◆ **PROBLEM DETAILS**
Please make an exact transcription of all the data that follows.

◆ **SUPPLIED DATA**
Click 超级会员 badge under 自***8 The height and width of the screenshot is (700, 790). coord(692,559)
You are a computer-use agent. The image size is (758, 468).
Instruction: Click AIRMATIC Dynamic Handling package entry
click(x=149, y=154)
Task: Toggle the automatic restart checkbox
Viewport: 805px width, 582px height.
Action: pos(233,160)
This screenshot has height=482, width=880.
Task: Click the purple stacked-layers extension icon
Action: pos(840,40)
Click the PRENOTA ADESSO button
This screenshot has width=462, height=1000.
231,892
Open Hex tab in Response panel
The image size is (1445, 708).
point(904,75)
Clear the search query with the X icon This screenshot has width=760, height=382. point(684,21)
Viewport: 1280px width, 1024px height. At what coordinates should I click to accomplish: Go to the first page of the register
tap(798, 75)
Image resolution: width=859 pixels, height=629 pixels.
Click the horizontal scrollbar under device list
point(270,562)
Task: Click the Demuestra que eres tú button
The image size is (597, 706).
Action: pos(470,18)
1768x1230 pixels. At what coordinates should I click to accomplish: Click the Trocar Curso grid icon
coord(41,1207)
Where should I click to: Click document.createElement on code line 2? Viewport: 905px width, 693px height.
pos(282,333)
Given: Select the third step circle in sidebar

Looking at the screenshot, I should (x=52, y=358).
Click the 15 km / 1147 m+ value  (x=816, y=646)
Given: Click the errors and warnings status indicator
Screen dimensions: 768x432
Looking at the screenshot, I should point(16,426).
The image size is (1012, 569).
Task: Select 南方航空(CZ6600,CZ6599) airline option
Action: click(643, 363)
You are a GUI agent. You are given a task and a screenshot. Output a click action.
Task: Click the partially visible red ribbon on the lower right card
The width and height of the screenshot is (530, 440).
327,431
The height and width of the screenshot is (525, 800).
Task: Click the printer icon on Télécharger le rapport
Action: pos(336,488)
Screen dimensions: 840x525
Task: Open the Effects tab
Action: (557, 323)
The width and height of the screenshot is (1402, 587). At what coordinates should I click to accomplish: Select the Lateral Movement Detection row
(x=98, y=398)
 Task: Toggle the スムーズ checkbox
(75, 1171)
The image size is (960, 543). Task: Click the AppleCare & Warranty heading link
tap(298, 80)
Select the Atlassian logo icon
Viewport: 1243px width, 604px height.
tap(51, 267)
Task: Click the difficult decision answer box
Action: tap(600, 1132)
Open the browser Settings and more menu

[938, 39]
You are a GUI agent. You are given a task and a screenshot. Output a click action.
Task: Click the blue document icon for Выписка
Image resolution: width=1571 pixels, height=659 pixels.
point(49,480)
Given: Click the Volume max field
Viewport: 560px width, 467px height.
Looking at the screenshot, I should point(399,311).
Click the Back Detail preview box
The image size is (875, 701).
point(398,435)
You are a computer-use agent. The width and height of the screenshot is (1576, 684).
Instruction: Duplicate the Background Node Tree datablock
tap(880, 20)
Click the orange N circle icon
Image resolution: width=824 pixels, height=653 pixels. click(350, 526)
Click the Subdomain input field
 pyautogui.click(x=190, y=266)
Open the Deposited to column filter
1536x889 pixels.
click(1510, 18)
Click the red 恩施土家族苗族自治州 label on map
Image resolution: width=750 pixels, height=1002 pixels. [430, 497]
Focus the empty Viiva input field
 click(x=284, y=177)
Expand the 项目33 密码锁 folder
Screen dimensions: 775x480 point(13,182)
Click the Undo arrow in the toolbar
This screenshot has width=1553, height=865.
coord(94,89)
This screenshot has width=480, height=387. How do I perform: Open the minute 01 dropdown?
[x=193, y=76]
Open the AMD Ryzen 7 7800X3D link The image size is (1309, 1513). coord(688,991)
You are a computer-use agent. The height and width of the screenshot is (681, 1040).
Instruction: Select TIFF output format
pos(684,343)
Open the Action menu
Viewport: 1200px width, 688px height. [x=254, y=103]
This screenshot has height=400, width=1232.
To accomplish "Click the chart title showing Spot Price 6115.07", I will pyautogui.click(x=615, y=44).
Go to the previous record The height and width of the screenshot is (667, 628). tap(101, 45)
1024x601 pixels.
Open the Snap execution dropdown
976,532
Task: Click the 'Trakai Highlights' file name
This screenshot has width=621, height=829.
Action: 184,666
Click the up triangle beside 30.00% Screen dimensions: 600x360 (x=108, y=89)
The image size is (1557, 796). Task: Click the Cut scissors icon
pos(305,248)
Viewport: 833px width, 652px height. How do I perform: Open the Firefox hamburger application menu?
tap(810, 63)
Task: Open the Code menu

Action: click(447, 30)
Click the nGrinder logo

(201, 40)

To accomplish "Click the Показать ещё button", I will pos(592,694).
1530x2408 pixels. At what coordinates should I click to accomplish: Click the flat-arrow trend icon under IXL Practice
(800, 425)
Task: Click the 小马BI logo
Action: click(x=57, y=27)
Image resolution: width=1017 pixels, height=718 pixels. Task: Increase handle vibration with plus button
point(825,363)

◆ **PROBLEM SOLUTION**
Click 超级会员 badge under 自***8 The height and width of the screenshot is (700, 790). coord(692,559)
You are a computer-use agent. The image size is (758, 468).
Instruction: Click AIRMATIC Dynamic Handling package entry
click(x=149, y=154)
Task: Toggle the automatic restart checkbox
Viewport: 805px width, 582px height.
Action: pos(233,160)
This screenshot has height=482, width=880.
Task: Click the purple stacked-layers extension icon
Action: pos(840,40)
Click the PRENOTA ADESSO button
This screenshot has width=462, height=1000.
231,892
Open Hex tab in Response panel
The image size is (1445, 708).
point(904,75)
Clear the search query with the X icon This screenshot has width=760, height=382. point(684,21)
Viewport: 1280px width, 1024px height. At what coordinates should I click to accomplish: Go to the first page of the register
tap(798, 75)
Image resolution: width=859 pixels, height=629 pixels.
Click the horizontal scrollbar under device list
point(270,562)
Task: Click the Demuestra que eres tú button
The image size is (597, 706).
Action: pos(470,18)
1768x1230 pixels. At what coordinates should I click to accomplish: Click the Trocar Curso grid icon
coord(41,1207)
Where should I click to: Click document.createElement on code line 2? Viewport: 905px width, 693px height.
pos(282,333)
Given: Select the third step circle in sidebar

Looking at the screenshot, I should (x=52, y=358).
Click the 15 km / 1147 m+ value  (x=816, y=646)
Given: Click the errors and warnings status indicator
Screen dimensions: 768x432
Looking at the screenshot, I should point(16,426).
The image size is (1012, 569).
Task: Select 南方航空(CZ6600,CZ6599) airline option
Action: click(643, 363)
You are a GUI agent. You are given a task and a screenshot. Output a click action.
Task: Click the partially visible red ribbon on the lower right card
The width and height of the screenshot is (530, 440).
327,431
The height and width of the screenshot is (525, 800).
Task: Click the printer icon on Télécharger le rapport
Action: pos(336,488)
Screen dimensions: 840x525
Task: Open the Effects tab
Action: (557, 323)
The width and height of the screenshot is (1402, 587). At what coordinates should I click to accomplish: Select the Lateral Movement Detection row
(x=98, y=398)
 Task: Toggle the スムーズ checkbox
(75, 1171)
The image size is (960, 543). Task: Click the AppleCare & Warranty heading link
tap(298, 80)
Select the Atlassian logo icon
Viewport: 1243px width, 604px height.
tap(51, 267)
Task: Click the difficult decision answer box
Action: tap(600, 1132)
Open the browser Settings and more menu

[938, 39]
You are a GUI agent. You are given a task and a screenshot. Output a click action.
Task: Click the blue document icon for Выписка
Image resolution: width=1571 pixels, height=659 pixels.
point(49,480)
Given: Click the Volume max field
Viewport: 560px width, 467px height.
Looking at the screenshot, I should point(399,311).
Click the Back Detail preview box
The image size is (875, 701).
point(398,435)
You are a computer-use agent. The width and height of the screenshot is (1576, 684).
Instruction: Duplicate the Background Node Tree datablock
tap(880, 20)
Click the orange N circle icon
Image resolution: width=824 pixels, height=653 pixels. click(350, 526)
Click the Subdomain input field
 pyautogui.click(x=190, y=266)
Open the Deposited to column filter
1536x889 pixels.
click(1510, 18)
Click the red 恩施土家族苗族自治州 label on map
Image resolution: width=750 pixels, height=1002 pixels. [430, 497]
Focus the empty Viiva input field
 click(x=284, y=177)
Expand the 项目33 密码锁 folder
Screen dimensions: 775x480 point(13,182)
Click the Undo arrow in the toolbar
This screenshot has width=1553, height=865.
coord(94,89)
This screenshot has width=480, height=387. How do I perform: Open the minute 01 dropdown?
[x=193, y=76]
Open the AMD Ryzen 7 7800X3D link The image size is (1309, 1513). coord(688,991)
You are a computer-use agent. The height and width of the screenshot is (681, 1040).
Instruction: Select TIFF output format
pos(684,343)
Open the Action menu
Viewport: 1200px width, 688px height. [x=254, y=103]
This screenshot has height=400, width=1232.
To accomplish "Click the chart title showing Spot Price 6115.07", I will pyautogui.click(x=615, y=44).
Go to the previous record The height and width of the screenshot is (667, 628). tap(101, 45)
1024x601 pixels.
Open the Snap execution dropdown
976,532
Task: Click the 'Trakai Highlights' file name
This screenshot has width=621, height=829.
Action: 184,666
Click the up triangle beside 30.00% Screen dimensions: 600x360 (x=108, y=89)
The image size is (1557, 796). Task: Click the Cut scissors icon
pos(305,248)
Viewport: 833px width, 652px height. How do I perform: Open the Firefox hamburger application menu?
tap(810, 63)
Task: Open the Code menu

Action: click(447, 30)
Click the nGrinder logo

(201, 40)

To accomplish "Click the Показать ещё button", I will pos(592,694).
1530x2408 pixels. At what coordinates should I click to accomplish: Click the flat-arrow trend icon under IXL Practice
(800, 425)
Task: Click the 小马BI logo
Action: click(x=57, y=27)
Image resolution: width=1017 pixels, height=718 pixels. Task: Increase handle vibration with plus button
point(825,363)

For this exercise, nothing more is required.